US Heating Oil Customers To Benefit From Higher Bioheat Blends – OilFiredUp

Standards Confirmed For New Bioheat Blends

OFTEC’s B30K Bioheat Oil initiative has thus far failed to gain traction in the UK and Republic of Ireland. However, in the USA, the door has opened for homeowners who want to use high blends of cleaner burning biofuel in their heating oil.

ASTM International, the organisation which sets industry consensus standards for fuels, has confirmed new performance specifications for blends of 6% – 20% biodiesel with traditional heating oil. Existing No. 1 and No. 2 heating oil grades in the USA already have up to 5% biodiesel, as per ASTM D396. The blend is branded Bioheat® fuel.

“The oil heating industry is reinventing itself as a 21st century fuel by moving to higher blends of low carbon biodiesel and ultra low sulphur levels across the board,” said John Huber, president of the National Oilheat Research Alliance.

The new B6-B20 grade is a blend of all the parameters contained in the existing No. 1 and No. 2 heating oil grades, but adds parameters for stability and allows a slightly higher distillation temperature for the blends. The changes are the same as those for B6-B20 in on-and-off-road diesel fuel passed by ASTM in 2008.

“The data set behind these changes is one of the most extensive I’ve seen in more than 20 years at ASTM,” said Steve Howell of M4 Consulting, an ASTM Fellow who chairs the ASTM Biodiesel Task Force.

“Having an official standard for higher biodiesel blends in heating oil will help foster consumer confidence, and give blenders and distributors a needed tool to incorporate more low carbon, ultra-low sulfur biodiesel into heating oil.”

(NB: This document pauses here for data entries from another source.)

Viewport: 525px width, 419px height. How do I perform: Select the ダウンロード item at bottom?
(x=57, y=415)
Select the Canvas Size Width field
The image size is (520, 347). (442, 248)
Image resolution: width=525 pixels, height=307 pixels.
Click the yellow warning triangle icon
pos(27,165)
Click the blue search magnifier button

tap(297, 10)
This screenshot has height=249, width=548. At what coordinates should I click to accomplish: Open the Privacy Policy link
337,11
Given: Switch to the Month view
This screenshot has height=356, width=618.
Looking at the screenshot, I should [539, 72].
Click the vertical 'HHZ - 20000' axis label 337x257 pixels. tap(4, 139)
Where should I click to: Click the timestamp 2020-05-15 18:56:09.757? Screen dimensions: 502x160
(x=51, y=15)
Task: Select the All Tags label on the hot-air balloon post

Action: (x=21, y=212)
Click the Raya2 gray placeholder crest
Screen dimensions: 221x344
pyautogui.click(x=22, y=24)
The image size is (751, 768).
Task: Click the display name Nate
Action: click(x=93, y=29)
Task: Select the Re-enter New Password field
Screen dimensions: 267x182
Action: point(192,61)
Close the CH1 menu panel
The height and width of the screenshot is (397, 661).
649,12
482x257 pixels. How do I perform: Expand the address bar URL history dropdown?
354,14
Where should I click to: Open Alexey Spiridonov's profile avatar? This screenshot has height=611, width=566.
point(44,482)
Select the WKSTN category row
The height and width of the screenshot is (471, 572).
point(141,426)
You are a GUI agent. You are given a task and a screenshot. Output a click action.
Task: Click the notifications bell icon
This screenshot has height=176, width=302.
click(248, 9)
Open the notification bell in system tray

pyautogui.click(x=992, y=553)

Biodiesel is also renewable, biodegradable, nontoxic, and has a much higher flash point than traditional heating oil, which it is claimed makes it a safer to handle and a more environmentally friendly fuel. With this accomplishment, Howell said work will now begin on the next level of research needed to secure official specifications for even higher blends of biodiesel in heating oil. This will likely extend to the use of pure biodiesel (B100), a stated goal of the heating oil industry.

“Brookhaven National Laboratory surveys of customers already using biodiesel blends not only showed similar or better experience than with traditional fuel oil, they also showed many already use B20 or higher blends with great success,” Howell said.

Traditional petroleum-based heating oil companies in the USA that have already made the switch to Bioheat fuel agree.

“The technical data with this ballot for the new B6-B20 grade verified what we have known for years — that B20 made with high quality biodiesel works well,” said Seth Obetz, president of Pennsylvania-based Bioheat distributor Worley and Obetz. “We have marketed high quality B20 for 14 years and our customers see fewer problems with B20 than with conventional heating oil.”

The official vote to change the standard took place at the December 2014 ASTM meeting. At that meeting, wholesale fuel provider Amerigreen reported that it has more than 100,000 B20 customers. The company said that number is growing in part because Bioheat fuel customers see less maintenance than with conventional fuel oil.